For more information about this see the section on [deployment]
### `--typescript`
Output a TypeScript declaration file for the generated JavaScript bindings. This
is on by default.
### `--no-typescript`
By default, a `*.d.ts` TypeScript declaration file is generated for the
generated JavaScript bindings, but this flag will disable that.
### `--omit-imports`
When the `module` attribute is used with the `wasm-bindgen` macro, the code
generator will emit corresponding `import` or `require` statements in the header
section of the generated javascript. This flag causes those import statements to
be omitted. This is necessary for some use cases, such as generating javascript
which is intended to be used with Electron (with node integration disabled),
where the imports are instead handled through a separate preload script.
### `--debug`
Generates a bit more JS and wasm in "debug mode" to help catch programmer
errors, but this output isn't intended to be shipped to production.
### `--no-demangle`
When post-processing the `.wasm` binary, do not demangle Rust symbols in the
"names" custom section.
### `--keep-lld-exports`
When post-processing the `.wasm` binary, do not remove exports that are
synthesized by Rust's linker, LLD.
### `--keep-debug`
When post-processing the `.wasm` binary, do not strip DWARF debug info custom
sections.
### `--browser`
When generating bundler-compatible code (see the section on [deployment]) this
indicates that the bundled code is always intended to go into a browser so a few
checks for Node.js can be elided.
### `--reference-types`
Enables usage of the [WebAssembly References Types
proposal](https://github.com/webassembly/reference-types) proposal, meaning that
the WebAssembly binary will use `externref` when importing and exporting
functions that work with `JsValue`. For more information see the [documentation
about reference types](./reference-types.md).

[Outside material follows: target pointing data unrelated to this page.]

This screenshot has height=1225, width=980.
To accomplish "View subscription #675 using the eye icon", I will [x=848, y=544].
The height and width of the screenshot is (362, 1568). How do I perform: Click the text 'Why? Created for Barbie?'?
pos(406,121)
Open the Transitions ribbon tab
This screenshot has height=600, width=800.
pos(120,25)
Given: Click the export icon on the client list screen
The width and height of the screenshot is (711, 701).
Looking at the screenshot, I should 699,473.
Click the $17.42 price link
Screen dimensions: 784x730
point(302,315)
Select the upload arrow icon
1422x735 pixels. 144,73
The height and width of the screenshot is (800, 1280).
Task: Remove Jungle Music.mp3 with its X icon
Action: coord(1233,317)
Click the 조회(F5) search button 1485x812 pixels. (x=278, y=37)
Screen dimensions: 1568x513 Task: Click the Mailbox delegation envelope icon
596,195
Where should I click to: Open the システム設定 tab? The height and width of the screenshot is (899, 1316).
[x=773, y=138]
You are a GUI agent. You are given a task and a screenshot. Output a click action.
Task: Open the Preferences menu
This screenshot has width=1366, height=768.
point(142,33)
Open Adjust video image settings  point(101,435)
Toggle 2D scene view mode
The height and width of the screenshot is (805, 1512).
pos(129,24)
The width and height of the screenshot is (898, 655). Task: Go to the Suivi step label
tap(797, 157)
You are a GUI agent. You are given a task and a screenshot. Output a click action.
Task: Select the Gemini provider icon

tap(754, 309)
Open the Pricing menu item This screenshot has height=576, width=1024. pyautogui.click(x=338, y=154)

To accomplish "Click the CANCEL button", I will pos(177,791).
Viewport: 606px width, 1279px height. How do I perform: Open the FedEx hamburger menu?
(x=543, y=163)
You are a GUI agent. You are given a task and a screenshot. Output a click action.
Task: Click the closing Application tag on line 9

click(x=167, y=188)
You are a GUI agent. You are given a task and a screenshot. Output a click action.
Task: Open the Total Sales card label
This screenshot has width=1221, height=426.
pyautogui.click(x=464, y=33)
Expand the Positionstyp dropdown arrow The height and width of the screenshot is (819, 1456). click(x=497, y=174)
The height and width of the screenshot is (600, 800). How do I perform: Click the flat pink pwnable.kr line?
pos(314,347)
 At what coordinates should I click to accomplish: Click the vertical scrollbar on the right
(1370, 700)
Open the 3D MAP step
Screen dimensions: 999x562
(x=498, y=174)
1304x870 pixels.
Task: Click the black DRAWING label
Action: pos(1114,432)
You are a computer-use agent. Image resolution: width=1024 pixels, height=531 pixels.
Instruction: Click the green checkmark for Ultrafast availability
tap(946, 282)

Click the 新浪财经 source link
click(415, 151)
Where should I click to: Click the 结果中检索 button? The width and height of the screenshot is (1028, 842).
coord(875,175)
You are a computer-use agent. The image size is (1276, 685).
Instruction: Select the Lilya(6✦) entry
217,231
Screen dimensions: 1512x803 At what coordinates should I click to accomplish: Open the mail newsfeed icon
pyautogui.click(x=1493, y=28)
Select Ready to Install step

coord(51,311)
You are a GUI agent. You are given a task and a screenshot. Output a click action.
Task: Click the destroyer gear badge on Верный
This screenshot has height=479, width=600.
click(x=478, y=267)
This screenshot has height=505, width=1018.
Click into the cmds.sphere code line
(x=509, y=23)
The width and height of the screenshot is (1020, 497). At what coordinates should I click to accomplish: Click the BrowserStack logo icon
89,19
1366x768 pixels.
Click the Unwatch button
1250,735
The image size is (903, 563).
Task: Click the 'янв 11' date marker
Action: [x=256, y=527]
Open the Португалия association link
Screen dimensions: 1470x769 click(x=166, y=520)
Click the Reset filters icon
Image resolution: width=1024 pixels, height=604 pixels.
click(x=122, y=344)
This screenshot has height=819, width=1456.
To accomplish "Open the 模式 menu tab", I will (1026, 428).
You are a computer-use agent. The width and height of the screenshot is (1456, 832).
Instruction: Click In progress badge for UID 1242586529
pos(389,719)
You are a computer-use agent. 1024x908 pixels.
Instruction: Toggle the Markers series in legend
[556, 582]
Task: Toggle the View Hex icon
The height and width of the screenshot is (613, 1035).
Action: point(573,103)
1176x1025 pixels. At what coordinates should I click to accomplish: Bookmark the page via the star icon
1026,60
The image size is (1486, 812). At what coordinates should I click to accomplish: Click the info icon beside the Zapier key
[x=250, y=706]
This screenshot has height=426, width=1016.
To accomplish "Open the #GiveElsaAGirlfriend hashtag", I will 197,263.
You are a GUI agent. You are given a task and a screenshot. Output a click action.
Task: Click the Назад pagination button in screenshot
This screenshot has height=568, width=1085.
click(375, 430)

### `--omit-default-module-path`
Don't add WebAssembly fallback imports in generated JavaScript.
### `--split-linked-modules`
Controls whether wasm-bindgen will split linked modules out into their own
files. Enabling this is recommended, because it allows lazy-loading the linked
modules and setting a stricter Content Security Policy.
wasm-bindgen uses the `new URL('', import.meta.url)` syntax to resolve the
links to such split out files. This breaks with most bundlers, since the bundler
doesn't know to include the linked module in its output. That's why this option
is disabled by default. Webpack 5 is an exception, which has special treatment
for that syntax.
For other bundlers, you'll need to take extra steps to get it to work, likely by
using a plugin. Alternatively, you can leave the syntax as is and instead
manually configure the bundler to copy all files in `snippets/` to the output
directory, preserving their paths relative to whichever bundled file ends up
containing the JS shim.
On the no-modules target, `link_to!` won't work if used outside of a document,
e.g. inside a worker. This is because it's impossible to figure out what the
URL of the linked module is without a reference point like `import.meta.url`.